Reproduce exactly the entries from the "The height and" line to the end. Skip all pictures.

- **Given data**
______

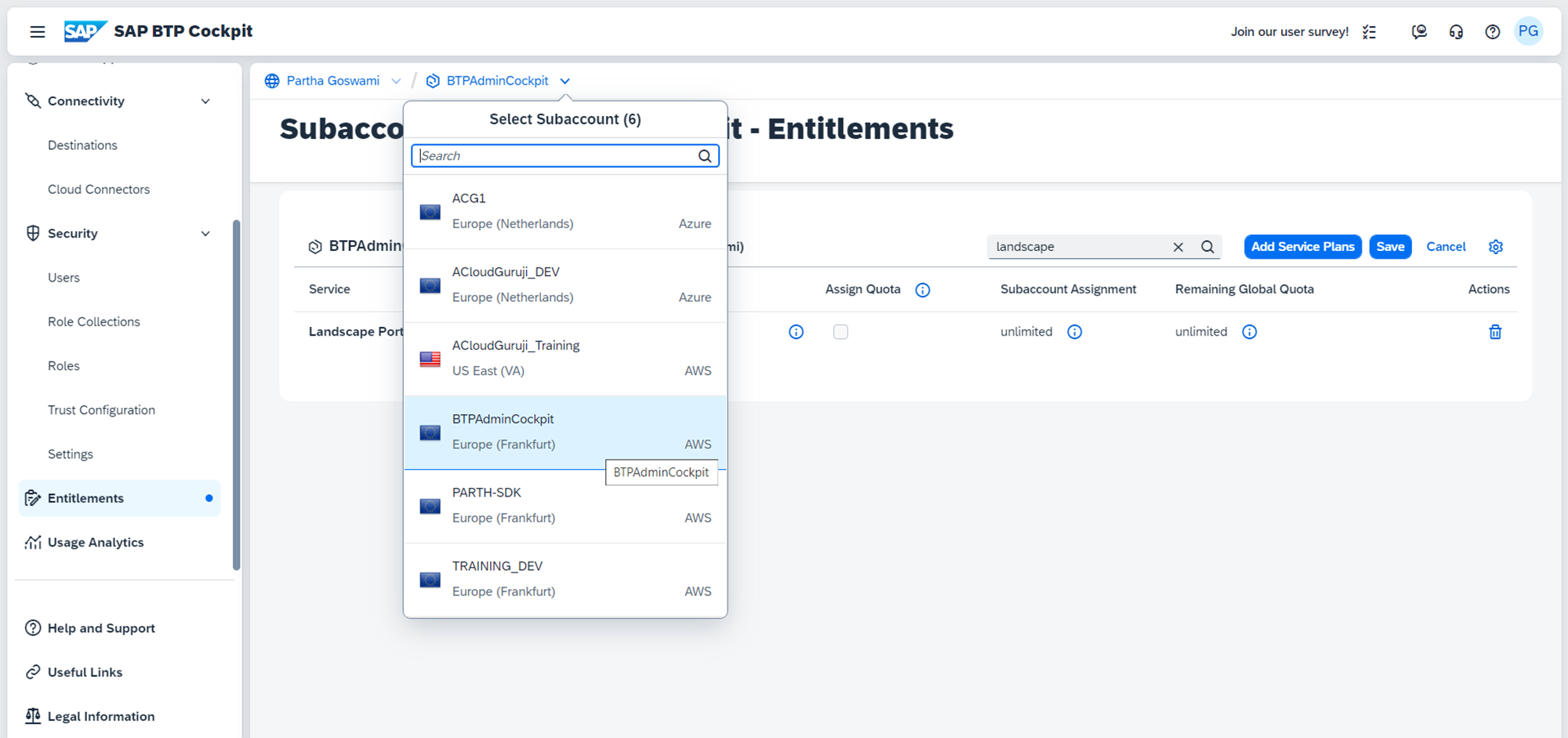Delete the Landscape Portal entitlement row
Screen dimensions: 1568x738
[1494, 332]
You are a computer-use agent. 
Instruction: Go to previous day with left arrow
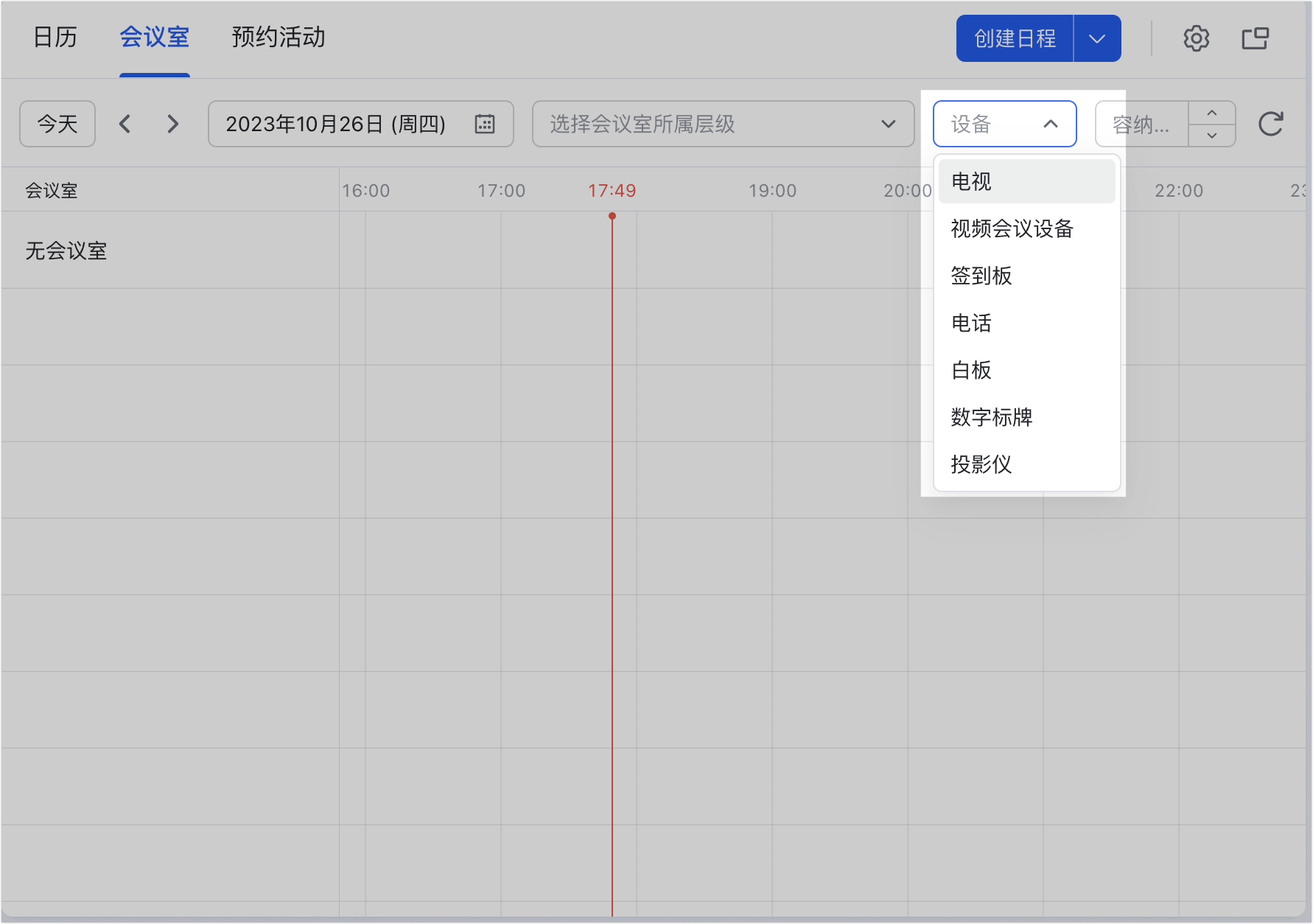tap(125, 124)
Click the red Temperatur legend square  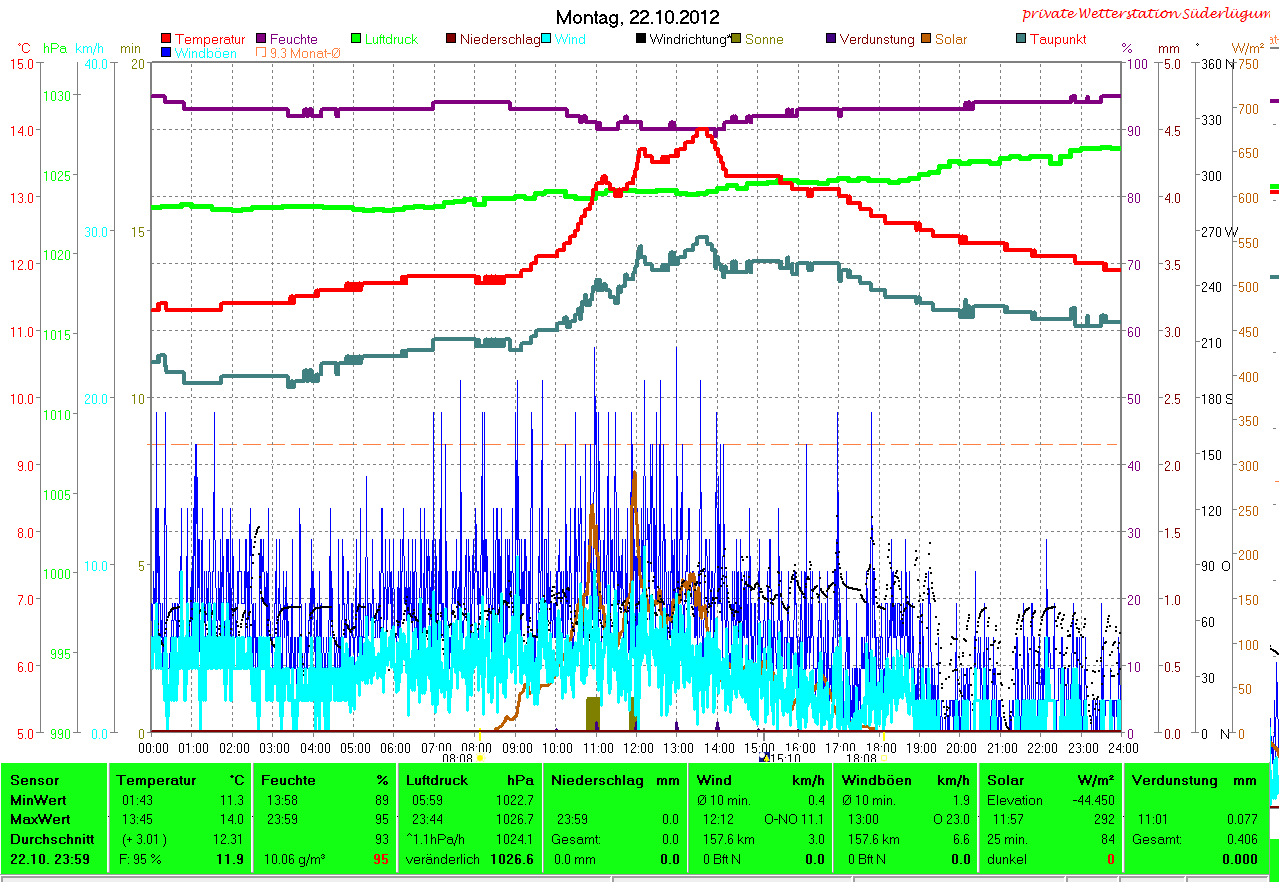click(x=166, y=40)
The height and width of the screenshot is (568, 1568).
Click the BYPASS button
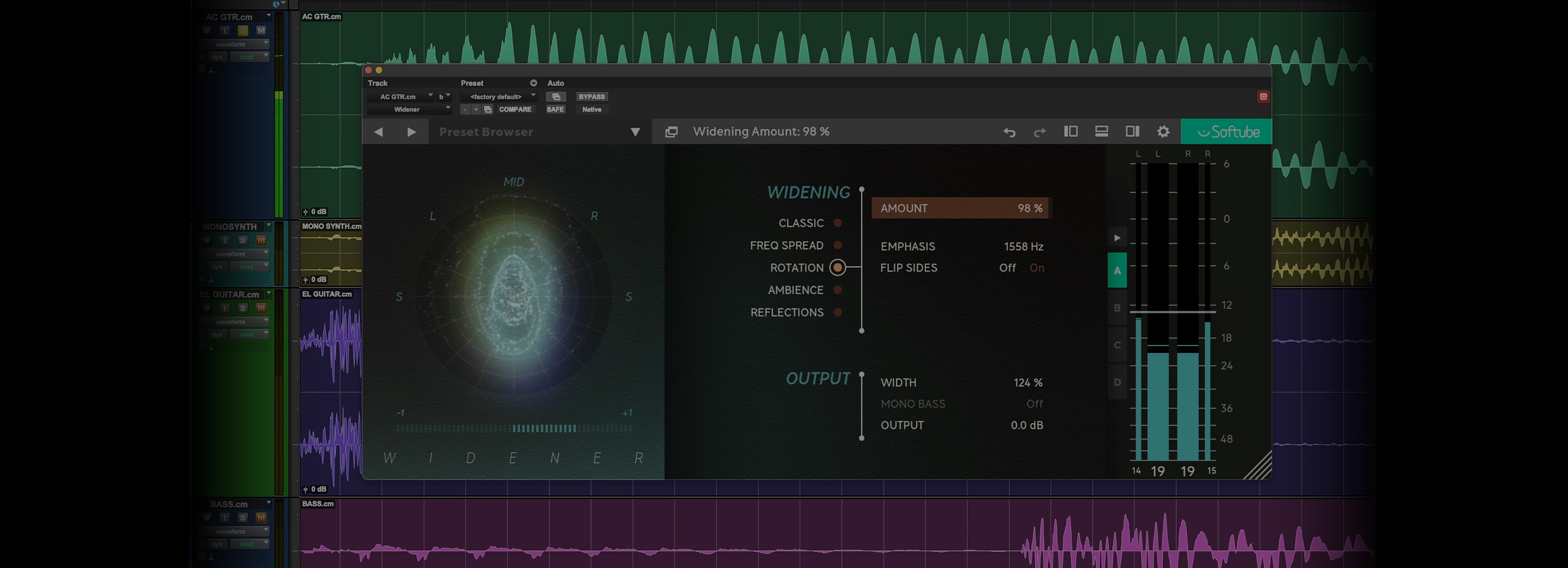pos(591,97)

______

- **Answer box**
The height and width of the screenshot is (568, 1568).
Click the BYPASS button
pos(591,97)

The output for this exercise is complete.